Q: Amber from Chesterland asks: I bought a scanner so that I could scan a stack of papers into the computer and then make changes to them. When I scan a page, all I get is a copy of the page - I can't change the words. Why?

A. A scanner is like a copy machine but instead of copying a document to another piece of paper, it copies it to a computer file. This computer file is simply a copy of the images (letters, numbers, lines, pictures, etc.) that appear on the original. It does not, by default, figure out that those images are individual letters and words so you can't edit the scanned-in document without some more work.

To do that you need software for Optical Character Recognition or OCR. The process of OCR will look at the various markings on the page and try to recognize them as letters and numbers and punctuation. It will match those shapes using complex rules and produce its best guess as to what the shape is meant to be.

OCR software works best when the original is clear and unmarked and in a standard typeface.

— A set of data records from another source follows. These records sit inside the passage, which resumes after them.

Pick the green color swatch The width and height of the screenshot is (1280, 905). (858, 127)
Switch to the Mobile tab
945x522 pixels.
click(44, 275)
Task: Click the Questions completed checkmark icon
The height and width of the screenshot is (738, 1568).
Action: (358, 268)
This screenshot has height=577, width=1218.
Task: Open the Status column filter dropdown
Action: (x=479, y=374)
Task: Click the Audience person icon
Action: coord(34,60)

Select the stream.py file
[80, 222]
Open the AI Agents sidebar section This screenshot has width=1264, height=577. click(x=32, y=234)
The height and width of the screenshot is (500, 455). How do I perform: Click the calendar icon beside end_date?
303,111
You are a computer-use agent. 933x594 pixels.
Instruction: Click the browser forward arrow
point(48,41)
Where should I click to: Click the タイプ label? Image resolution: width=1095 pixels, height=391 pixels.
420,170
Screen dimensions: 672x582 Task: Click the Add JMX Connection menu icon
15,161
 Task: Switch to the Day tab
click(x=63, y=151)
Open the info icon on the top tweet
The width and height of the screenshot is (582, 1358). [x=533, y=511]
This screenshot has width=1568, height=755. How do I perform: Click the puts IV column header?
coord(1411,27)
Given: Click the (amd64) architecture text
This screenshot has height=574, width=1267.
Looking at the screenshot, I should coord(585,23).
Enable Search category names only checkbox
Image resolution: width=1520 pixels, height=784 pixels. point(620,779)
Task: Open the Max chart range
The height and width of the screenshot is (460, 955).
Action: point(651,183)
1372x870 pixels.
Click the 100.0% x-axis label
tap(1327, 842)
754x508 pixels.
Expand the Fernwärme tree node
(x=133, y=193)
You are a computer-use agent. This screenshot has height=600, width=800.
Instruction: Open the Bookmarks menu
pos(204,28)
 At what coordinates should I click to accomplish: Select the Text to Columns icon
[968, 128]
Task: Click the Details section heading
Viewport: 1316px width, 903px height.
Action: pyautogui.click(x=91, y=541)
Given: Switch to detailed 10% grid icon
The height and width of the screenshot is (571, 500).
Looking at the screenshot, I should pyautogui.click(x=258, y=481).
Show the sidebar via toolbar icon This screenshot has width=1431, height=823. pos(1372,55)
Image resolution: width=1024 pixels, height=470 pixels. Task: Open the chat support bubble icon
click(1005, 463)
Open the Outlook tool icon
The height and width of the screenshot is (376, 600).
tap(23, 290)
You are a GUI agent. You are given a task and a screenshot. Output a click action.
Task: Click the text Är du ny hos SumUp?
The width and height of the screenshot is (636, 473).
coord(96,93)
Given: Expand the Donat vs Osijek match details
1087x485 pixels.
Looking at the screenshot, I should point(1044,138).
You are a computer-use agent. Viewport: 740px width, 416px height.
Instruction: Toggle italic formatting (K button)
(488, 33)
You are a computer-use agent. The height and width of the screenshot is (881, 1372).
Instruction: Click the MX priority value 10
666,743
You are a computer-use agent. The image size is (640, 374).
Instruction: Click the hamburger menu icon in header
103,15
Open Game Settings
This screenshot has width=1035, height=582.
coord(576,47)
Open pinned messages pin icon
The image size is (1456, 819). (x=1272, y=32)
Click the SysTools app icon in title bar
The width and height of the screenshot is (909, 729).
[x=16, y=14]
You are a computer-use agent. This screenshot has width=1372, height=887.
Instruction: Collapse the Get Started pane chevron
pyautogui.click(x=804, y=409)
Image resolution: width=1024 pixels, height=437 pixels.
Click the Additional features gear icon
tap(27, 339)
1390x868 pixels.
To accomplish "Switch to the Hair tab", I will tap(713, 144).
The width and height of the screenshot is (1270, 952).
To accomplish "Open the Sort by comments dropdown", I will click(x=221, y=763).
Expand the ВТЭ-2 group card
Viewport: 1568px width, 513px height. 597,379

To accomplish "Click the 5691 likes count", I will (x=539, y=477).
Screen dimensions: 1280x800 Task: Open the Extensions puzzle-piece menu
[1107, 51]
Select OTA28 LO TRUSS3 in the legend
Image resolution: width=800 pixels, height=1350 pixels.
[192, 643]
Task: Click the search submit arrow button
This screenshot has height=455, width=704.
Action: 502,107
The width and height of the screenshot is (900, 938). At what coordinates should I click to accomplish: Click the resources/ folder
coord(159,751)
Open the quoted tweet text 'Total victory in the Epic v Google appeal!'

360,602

And forget about using OCR to recognize handwriting.

Many of the better programs can recognize multi-column documents, frames, images, etc. Even the best will not reach 100% accuracy though so you will need to proof the finished product. When the OCR process is finished you save the file and then you can edit, update, etc as if you had typed the document yourself.

Some scanners have sheet feeders that will let you load a stack of documents for scanning so you can scan and OCR a bunch at a time.